Le fond des verres entassés sur le comptoir, près de l'évier, était vert et bleu de moisissures. C'est ainsi qu'on les avait laissés pendant deux semaines de vacances. Après tout, Céline allait bientôt revenir faire le ménage.

 

Habillée de vieux jeans et d'un tablier, Céline fit la grimace. Chaque automne, même histoire: le pire moment de l'année. Caroline n'avait pas pu la rejoindre. Cette dernière, tranquille et bien rangée, prêtait volontier main forte à sa future belle-mère. Les deux s'entendaient à merveille.

Céline respira longuement avant de s'attaquer à la tâche. Le tout serait fait, terminé après aujourd'hui. Petit à petit...

 

Alors qu'elle rinçait et essuyait le dernier verre bariolé de moisissures, Céline entendit la porte d'entrée claquer lourdement: son fils Roger, propriétaire de Cybermagiq, première entreprise multimédia et design de sites Web dans tout le nord ontarien.

La porte fermait mal, grinçait sur ses gonds. Il faudrait l'ajuster.

 

Le grand propriétaire salua sa mère d'un sourire gamin et d'un bonjour rapide, d'un signe de la main. L'affection le gênait trop. Pauvre enfant, songea Céline; il est toujours aussi susceptible que lorsqu'il avait 10 ans. Ça ne valait pas la peine de le froisser ou de le déranger en lui disant qu'il la blessait. Enfant prodige sur le plan intellectuel et affaires, Roger s'était avéré incapable de braquer son formidable génie sur les questions de maturité. Lorsqu'il se sentait coupable, sa seule solution était d'éviter la situation, en attendant que tout soit oublié. Céline avait fini par accepter sa froideur. Elle était trop fière de son fils pour lui porter rancune ou se laisser vexer si fière, qu'elle ferait tout pour l'appuyer, faire partie de son aventure d'entrepreneur en herbe.

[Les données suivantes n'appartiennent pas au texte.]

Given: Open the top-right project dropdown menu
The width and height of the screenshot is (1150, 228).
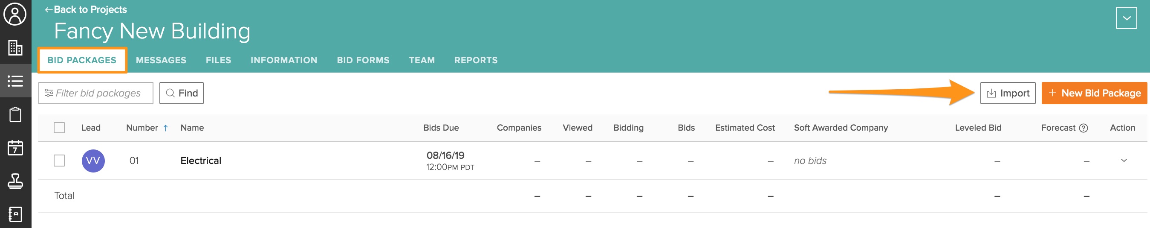Looking at the screenshot, I should click(x=1126, y=18).
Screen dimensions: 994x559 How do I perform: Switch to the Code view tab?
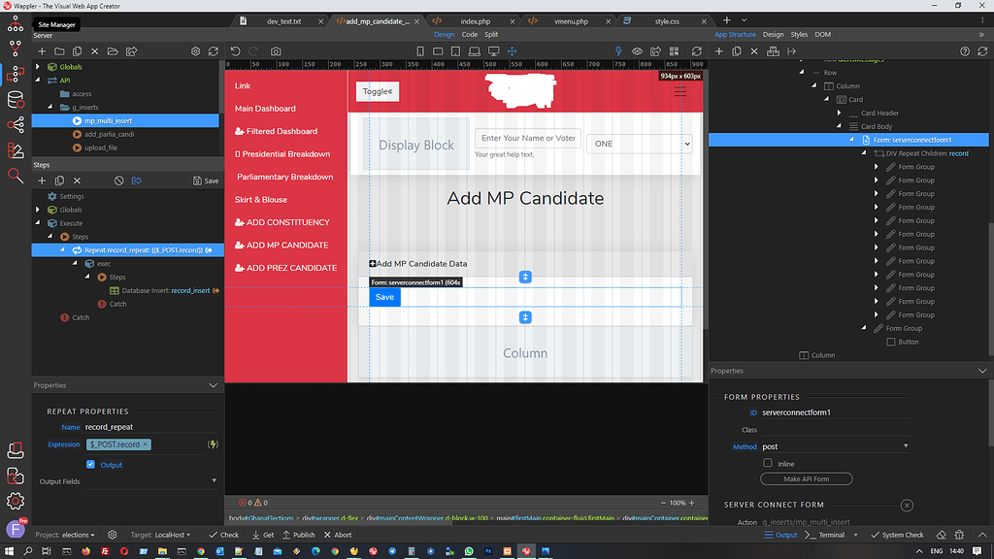[x=470, y=35]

Il faudrait épousseter, passer l'aspirateur... Mais attention. Céline se souvenait très bien de l'année dernière, lorsque Roger avait carrément hurlé de faire attention près des ordinateurs. Il l'avait si ébranlée, qu'elle n'avait pas remis les pieds dans le bureau pendant un mois. Roger avait été obligé de payer quelqu'un pour la remplacer. Tant mieux. Il avait appris à l'apprécier un peu plus. Seulement, il oubliait vite, parfois.

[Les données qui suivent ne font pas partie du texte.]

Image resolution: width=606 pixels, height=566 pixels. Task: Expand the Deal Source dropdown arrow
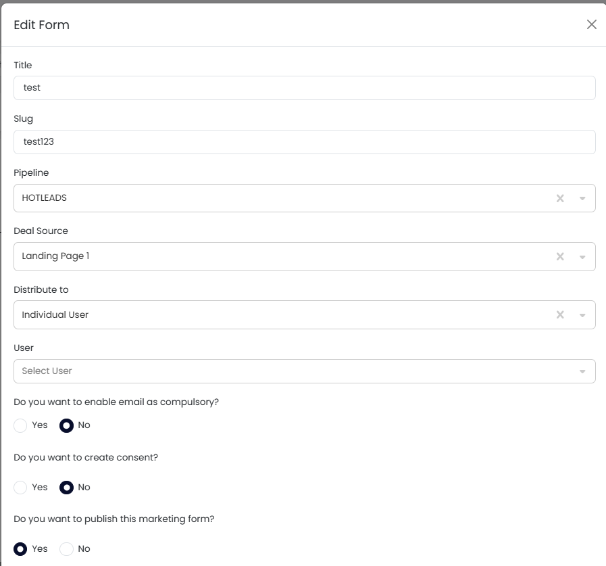582,256
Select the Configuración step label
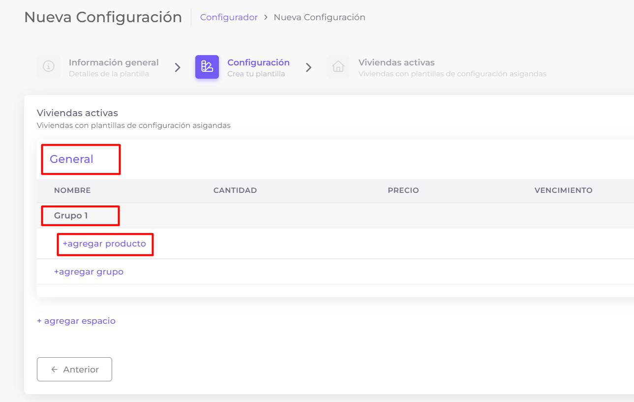 (x=258, y=63)
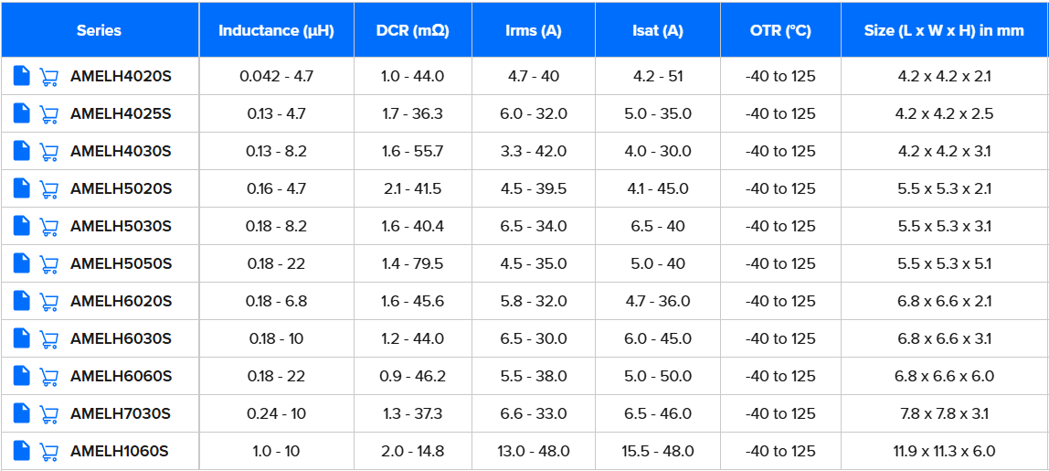Click the Size (L x W x H) header
This screenshot has height=471, width=1049.
coord(944,30)
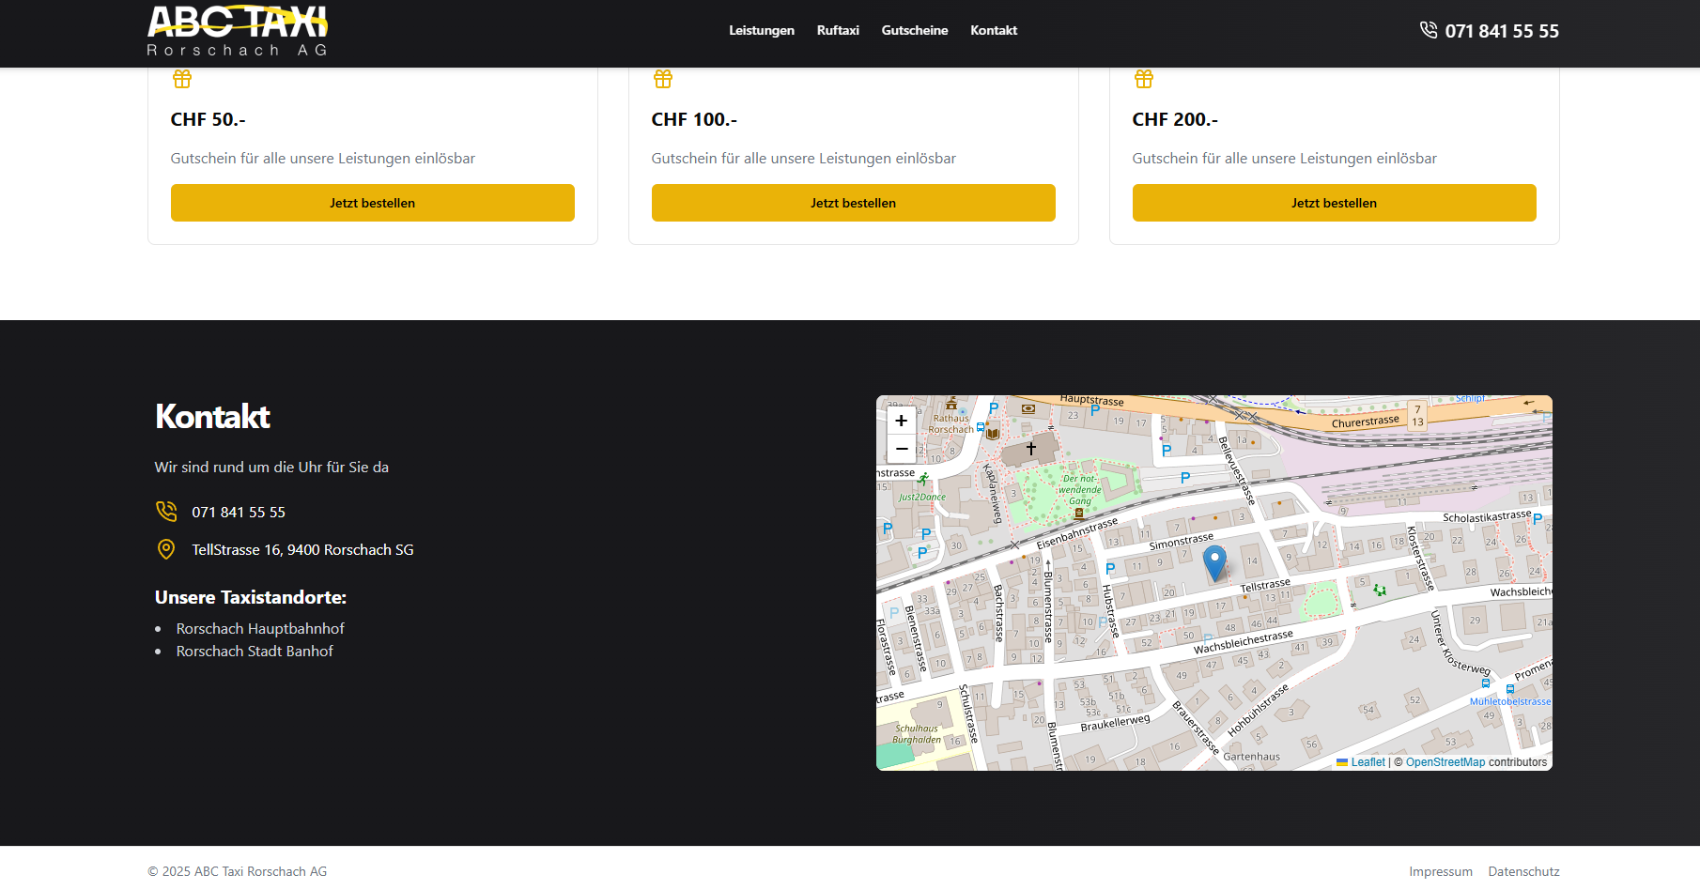Image resolution: width=1700 pixels, height=890 pixels.
Task: Select Kontakt in the top navigation
Action: click(994, 30)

Et pourquoi faisait-elle le ménage, après tout? La routine avait commencé en catimini. Au début, lorsque Roger avait acquis les locaux deux ans plus tôt, il avait bien fallu l'aider à tout emménager, à défaire les boîtes, à ramasser les débris. Puis, après quelques semaines, Céline n'avait pu s'empêcher de constater le désordre. Elle avait eu honte. Sachant que Roger inviterait des clients potentiels au bureau, elle avait voulu faire un brin de ménage, sans mot dire.

 

Roger avait été si reconnaissant... Une semaine après l'autre, il parlait du commerce et des longues heures qu'il devait passer à l'ordinateur, ou chez des clients ou à s'occuper de comptabilité... et le ménage qu'il fallait bien faire, qu'il ferait plus tard, lorsqu'il aurait le temps. Et avant que ce << plus tard>> n'arrive, Céline avait été là, à tout nettoyer.

 

Roger, son fils unique. Il fallait bien l'aider un peu. Il était si occupé, après tout. Cher enfant.
Cette semaine, cependant, Céline avait remarqué du nouveau. Un classeur. Un autre pupitre. Trois boîtes scellées sur le sol. Que se passait-il? Et pourquoi était-elle toujours la dernière à le savoir?
Encore la porte... Cette fois, une jeune femme entrait. Cheveux en bataille, habillé en jeans et en vieille chemise, elle paraissait très sûre d'elle, tout en laissant l'impression d'être trop distraite pour faire attention à ce bas-monde.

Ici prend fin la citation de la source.